Pressing On

Sermon Notes of
Reverend Harvey Alford Matney
(1868 – 1951)
December 25, 1910 – Chappell Hill, Texas

Introduction

How easy it is for us to be distracted by past sins or spend too much time dwelling on our former accomplishments. But God teaches us to move on to even greater success and put the past behind. God forgets our sin. Why shouldn’t we?

In this sermon, my grandfather encourages believers, like Paul did, to press on towards the very best that God has planned for your life. — Harrison Woodard

Philippians 3:13-14 KJV

Brethren, I count not myself to have apprehended: but [this] one thing [I do], forgetting those things which are behind, and reaching forth unto those things which are before, I press toward the mark for the prize of the high calling of God in Christ Jesus.

Pressing On

In his letter to the church at Philippi, Paul lays down as the basis of action in his own life the proposition that the faith of a Christian embraces real relations with the living God.
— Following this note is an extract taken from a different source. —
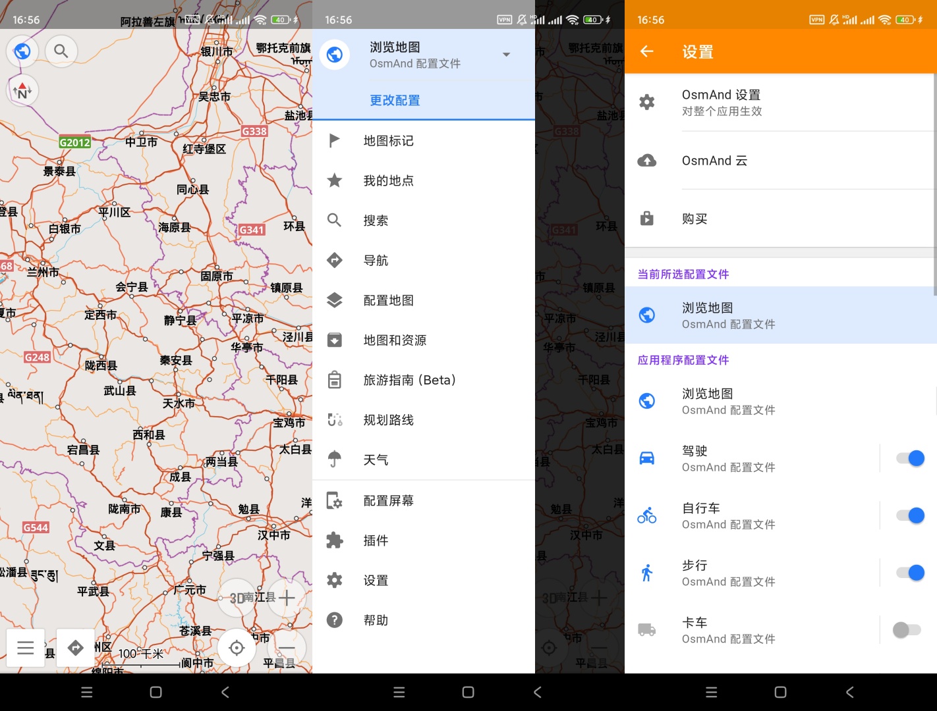Open 插件 from the side menu

tap(376, 540)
Relations that are different from anything possible in unbelief.

But sin in their own hearts, and many experiences of life seems to deny the pretension and claims of faith. Strong temptations whisper that this high fellowship with the living God not only does not exist, but it is not desirable.

So from the outset, and all along, faith, if it is not content to be a mere dream: if it will count for a reality, must contend for its life.
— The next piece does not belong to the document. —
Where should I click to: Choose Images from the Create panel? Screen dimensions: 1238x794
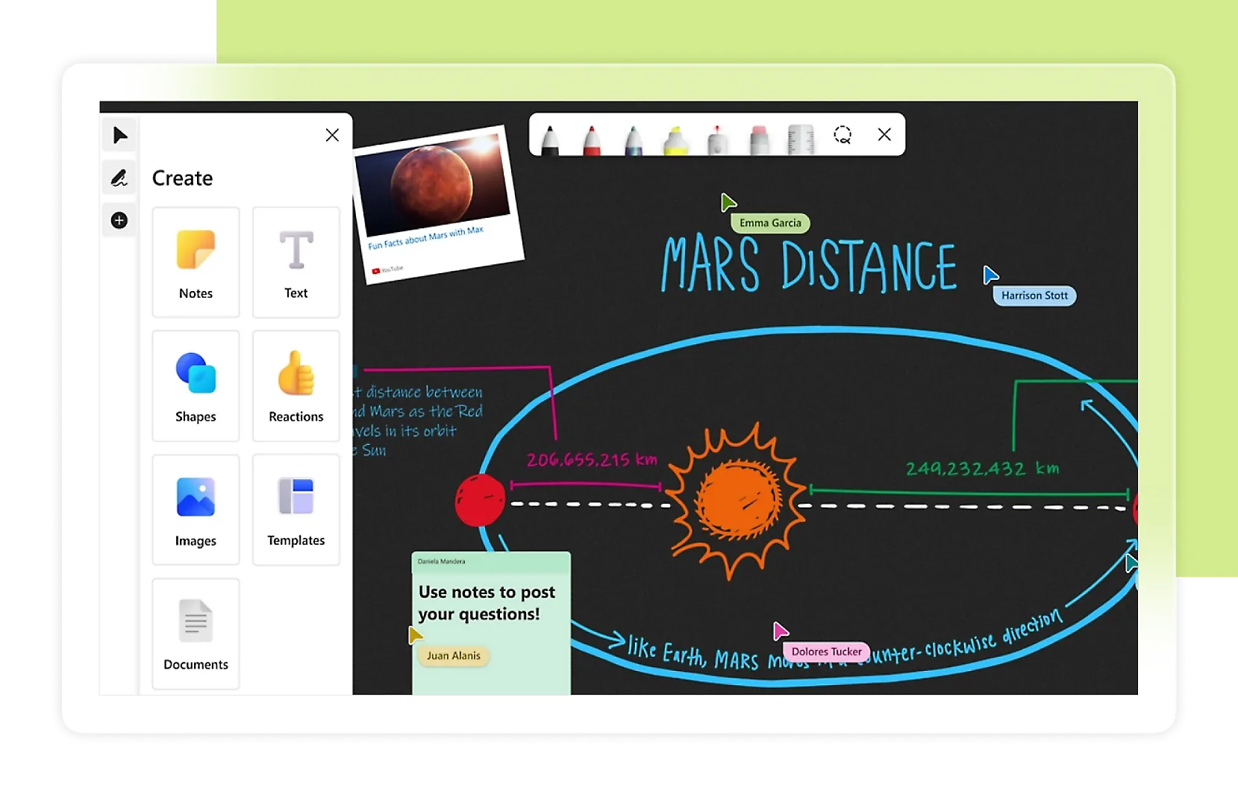[196, 510]
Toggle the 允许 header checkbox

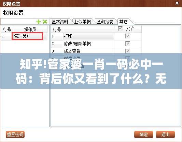120,28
And I consider everything incomplete till I have finished my course and obtained the crown. This is my chief concern, my sole business in the world.

I cannot afford to spend my time pondering the gloomy past of my own unfaithfulness; nor keeping tab on what I do. I want to forget the things of the past, and reach for the things, which are to come.
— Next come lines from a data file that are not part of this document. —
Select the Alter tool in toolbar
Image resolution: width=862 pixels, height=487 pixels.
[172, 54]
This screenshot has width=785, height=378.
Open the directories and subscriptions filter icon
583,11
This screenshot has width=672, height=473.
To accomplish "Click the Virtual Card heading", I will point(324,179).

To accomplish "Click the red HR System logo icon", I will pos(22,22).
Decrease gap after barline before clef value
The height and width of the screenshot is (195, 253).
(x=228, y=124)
I hear a call from above, the call of God to an upward march, and I haven’t time to waste with things already past: ill treatments, slights and unkindness. They are all too small.

It matters not what others think or say of me, I count not myself to have apprehended yet. I press toward the mark for the prize. Not the mark of Abraham, or Moses, or John, or Paul; but a higher calling, one in Christ Jesus. I saw the blaze of his glory on the Damascus Road, but I see yet more, and know yet more of him now. I shall follow him to the end.

Brother the secret of success in the Christian life is forgetting the past, looking toward a high mark, and pressing on, on and on. The past with its successes, failures, and opportunities fades into insignificance in the presence of this vision.

Look at the past: compliments for predecessors, and people; but these well-wrought labors are of the past, and will not do for the future. Let us join heart and hand in a forward movement. Who will?